[Data for locating displayed items]
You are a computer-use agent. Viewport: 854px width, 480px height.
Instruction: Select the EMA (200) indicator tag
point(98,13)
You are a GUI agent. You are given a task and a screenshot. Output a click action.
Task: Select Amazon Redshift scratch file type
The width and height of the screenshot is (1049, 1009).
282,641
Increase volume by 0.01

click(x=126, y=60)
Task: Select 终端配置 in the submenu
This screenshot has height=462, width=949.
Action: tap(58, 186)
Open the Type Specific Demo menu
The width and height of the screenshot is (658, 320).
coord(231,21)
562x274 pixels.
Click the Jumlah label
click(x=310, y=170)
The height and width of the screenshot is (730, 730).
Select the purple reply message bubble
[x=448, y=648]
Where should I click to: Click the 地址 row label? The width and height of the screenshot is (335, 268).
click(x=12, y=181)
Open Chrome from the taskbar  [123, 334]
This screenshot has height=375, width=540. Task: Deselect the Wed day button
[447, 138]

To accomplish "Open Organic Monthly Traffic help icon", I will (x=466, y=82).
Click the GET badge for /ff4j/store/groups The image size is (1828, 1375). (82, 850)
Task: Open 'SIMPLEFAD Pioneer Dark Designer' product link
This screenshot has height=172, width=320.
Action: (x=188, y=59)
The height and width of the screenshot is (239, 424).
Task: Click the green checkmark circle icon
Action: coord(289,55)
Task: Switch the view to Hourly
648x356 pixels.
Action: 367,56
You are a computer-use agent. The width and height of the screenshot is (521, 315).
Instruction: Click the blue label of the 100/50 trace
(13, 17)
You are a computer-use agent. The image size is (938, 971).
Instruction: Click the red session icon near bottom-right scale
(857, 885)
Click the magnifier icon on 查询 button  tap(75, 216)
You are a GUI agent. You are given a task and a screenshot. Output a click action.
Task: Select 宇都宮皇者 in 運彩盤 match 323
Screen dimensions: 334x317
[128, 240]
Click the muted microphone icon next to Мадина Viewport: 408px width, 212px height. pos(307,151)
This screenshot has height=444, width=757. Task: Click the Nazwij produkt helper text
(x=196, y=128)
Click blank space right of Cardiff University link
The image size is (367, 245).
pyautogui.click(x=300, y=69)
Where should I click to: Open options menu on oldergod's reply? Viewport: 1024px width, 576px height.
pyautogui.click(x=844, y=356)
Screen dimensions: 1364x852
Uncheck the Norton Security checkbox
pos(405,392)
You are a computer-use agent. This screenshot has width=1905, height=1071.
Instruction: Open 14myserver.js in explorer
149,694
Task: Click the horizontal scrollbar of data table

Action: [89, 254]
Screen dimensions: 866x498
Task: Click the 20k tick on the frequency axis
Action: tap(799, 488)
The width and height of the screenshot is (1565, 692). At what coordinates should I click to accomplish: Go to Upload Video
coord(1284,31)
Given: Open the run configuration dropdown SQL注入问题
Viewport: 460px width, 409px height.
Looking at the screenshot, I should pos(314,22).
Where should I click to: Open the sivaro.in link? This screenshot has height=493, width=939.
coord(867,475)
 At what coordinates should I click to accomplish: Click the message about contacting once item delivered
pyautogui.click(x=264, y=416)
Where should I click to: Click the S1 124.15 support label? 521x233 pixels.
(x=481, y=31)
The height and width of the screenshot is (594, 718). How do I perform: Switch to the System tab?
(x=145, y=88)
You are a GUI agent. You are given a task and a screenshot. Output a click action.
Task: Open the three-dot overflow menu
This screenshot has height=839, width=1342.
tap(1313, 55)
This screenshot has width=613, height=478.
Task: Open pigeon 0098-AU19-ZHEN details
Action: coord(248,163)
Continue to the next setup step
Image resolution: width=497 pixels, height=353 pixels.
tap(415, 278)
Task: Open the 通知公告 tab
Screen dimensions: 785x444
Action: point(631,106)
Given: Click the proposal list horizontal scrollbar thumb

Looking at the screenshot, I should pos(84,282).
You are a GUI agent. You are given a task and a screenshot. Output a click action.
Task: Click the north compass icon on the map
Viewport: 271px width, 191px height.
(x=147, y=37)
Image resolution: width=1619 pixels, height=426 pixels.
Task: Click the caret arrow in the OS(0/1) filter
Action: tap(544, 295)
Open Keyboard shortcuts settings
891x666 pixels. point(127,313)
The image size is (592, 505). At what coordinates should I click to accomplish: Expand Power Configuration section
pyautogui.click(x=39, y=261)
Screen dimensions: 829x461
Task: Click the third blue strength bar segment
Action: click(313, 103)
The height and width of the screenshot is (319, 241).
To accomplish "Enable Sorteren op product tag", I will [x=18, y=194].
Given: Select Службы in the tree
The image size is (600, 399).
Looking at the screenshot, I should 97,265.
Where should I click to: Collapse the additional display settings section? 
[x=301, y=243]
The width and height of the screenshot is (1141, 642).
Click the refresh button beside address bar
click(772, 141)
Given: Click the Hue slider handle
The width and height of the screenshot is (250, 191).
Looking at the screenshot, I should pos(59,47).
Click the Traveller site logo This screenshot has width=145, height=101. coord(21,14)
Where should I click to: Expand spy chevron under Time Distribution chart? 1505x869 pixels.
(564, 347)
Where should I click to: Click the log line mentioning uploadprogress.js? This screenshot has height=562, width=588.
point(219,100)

→ Exercise prompt
Copy out every line of the data above without any changes.

→ Task output
You are a computer-use agent. Viewport: 854px width, 480px height.
Instruction: Select the EMA (200) indicator tag
point(98,13)
You are a GUI agent. You are given a task and a screenshot. Output a click action.
Task: Select Amazon Redshift scratch file type
The width and height of the screenshot is (1049, 1009).
282,641
Increase volume by 0.01

click(x=126, y=60)
Task: Select 终端配置 in the submenu
This screenshot has height=462, width=949.
Action: tap(58, 186)
Open the Type Specific Demo menu
The width and height of the screenshot is (658, 320).
coord(231,21)
562x274 pixels.
Click the Jumlah label
click(x=310, y=170)
The height and width of the screenshot is (730, 730).
Select the purple reply message bubble
[x=448, y=648]
Where should I click to: Click the 地址 row label? The width and height of the screenshot is (335, 268).
click(x=12, y=181)
Open Chrome from the taskbar  [123, 334]
This screenshot has height=375, width=540. Task: Deselect the Wed day button
[447, 138]

To accomplish "Open Organic Monthly Traffic help icon", I will (x=466, y=82).
Click the GET badge for /ff4j/store/groups The image size is (1828, 1375). (82, 850)
Task: Open 'SIMPLEFAD Pioneer Dark Designer' product link
This screenshot has height=172, width=320.
Action: (x=188, y=59)
The height and width of the screenshot is (239, 424).
Task: Click the green checkmark circle icon
Action: coord(289,55)
Task: Switch the view to Hourly
648x356 pixels.
Action: 367,56
You are a computer-use agent. The width and height of the screenshot is (521, 315).
Instruction: Click the blue label of the 100/50 trace
(13, 17)
You are a computer-use agent. The image size is (938, 971).
Instruction: Click the red session icon near bottom-right scale
(857, 885)
Click the magnifier icon on 查询 button  tap(75, 216)
You are a GUI agent. You are given a task and a screenshot. Output a click action.
Task: Select 宇都宮皇者 in 運彩盤 match 323
Screen dimensions: 334x317
[128, 240]
Click the muted microphone icon next to Мадина Viewport: 408px width, 212px height. pos(307,151)
This screenshot has height=444, width=757. Task: Click the Nazwij produkt helper text
(x=196, y=128)
Click blank space right of Cardiff University link
The image size is (367, 245).
pyautogui.click(x=300, y=69)
Where should I click to: Open options menu on oldergod's reply? Viewport: 1024px width, 576px height.
pyautogui.click(x=844, y=356)
Screen dimensions: 1364x852
Uncheck the Norton Security checkbox
pos(405,392)
You are a computer-use agent. This screenshot has width=1905, height=1071.
Instruction: Open 14myserver.js in explorer
149,694
Task: Click the horizontal scrollbar of data table

Action: [89, 254]
Screen dimensions: 866x498
Task: Click the 20k tick on the frequency axis
Action: tap(799, 488)
The width and height of the screenshot is (1565, 692). At what coordinates should I click to accomplish: Go to Upload Video
coord(1284,31)
Given: Open the run configuration dropdown SQL注入问题
Viewport: 460px width, 409px height.
Looking at the screenshot, I should pos(314,22).
Where should I click to: Open the sivaro.in link? This screenshot has height=493, width=939.
coord(867,475)
 At what coordinates should I click to accomplish: Click the message about contacting once item delivered
pyautogui.click(x=264, y=416)
Where should I click to: Click the S1 124.15 support label? 521x233 pixels.
(x=481, y=31)
The height and width of the screenshot is (594, 718). How do I perform: Switch to the System tab?
(x=145, y=88)
You are a GUI agent. You are given a task and a screenshot. Output a click action.
Task: Open the three-dot overflow menu
This screenshot has height=839, width=1342.
tap(1313, 55)
This screenshot has width=613, height=478.
Task: Open pigeon 0098-AU19-ZHEN details
Action: coord(248,163)
Continue to the next setup step
Image resolution: width=497 pixels, height=353 pixels.
tap(415, 278)
Task: Open the 通知公告 tab
Screen dimensions: 785x444
Action: point(631,106)
Given: Click the proposal list horizontal scrollbar thumb

Looking at the screenshot, I should pos(84,282).
You are a GUI agent. You are given a task and a screenshot. Output a click action.
Task: Click the north compass icon on the map
Viewport: 271px width, 191px height.
(x=147, y=37)
Image resolution: width=1619 pixels, height=426 pixels.
Task: Click the caret arrow in the OS(0/1) filter
Action: tap(544, 295)
Open Keyboard shortcuts settings
891x666 pixels. point(127,313)
The image size is (592, 505). At what coordinates should I click to accomplish: Expand Power Configuration section
pyautogui.click(x=39, y=261)
Screen dimensions: 829x461
Task: Click the third blue strength bar segment
Action: click(313, 103)
The height and width of the screenshot is (319, 241).
To accomplish "Enable Sorteren op product tag", I will [x=18, y=194].
Given: Select Службы in the tree
The image size is (600, 399).
Looking at the screenshot, I should 97,265.
Where should I click to: Collapse the additional display settings section? 
[x=301, y=243]
The width and height of the screenshot is (1141, 642).
Click the refresh button beside address bar
click(772, 141)
Given: Click the Hue slider handle
The width and height of the screenshot is (250, 191).
Looking at the screenshot, I should pos(59,47).
Click the Traveller site logo This screenshot has width=145, height=101. coord(21,14)
Where should I click to: Expand spy chevron under Time Distribution chart? 1505x869 pixels.
(564, 347)
Where should I click to: Click the log line mentioning uploadprogress.js? This screenshot has height=562, width=588.
point(219,100)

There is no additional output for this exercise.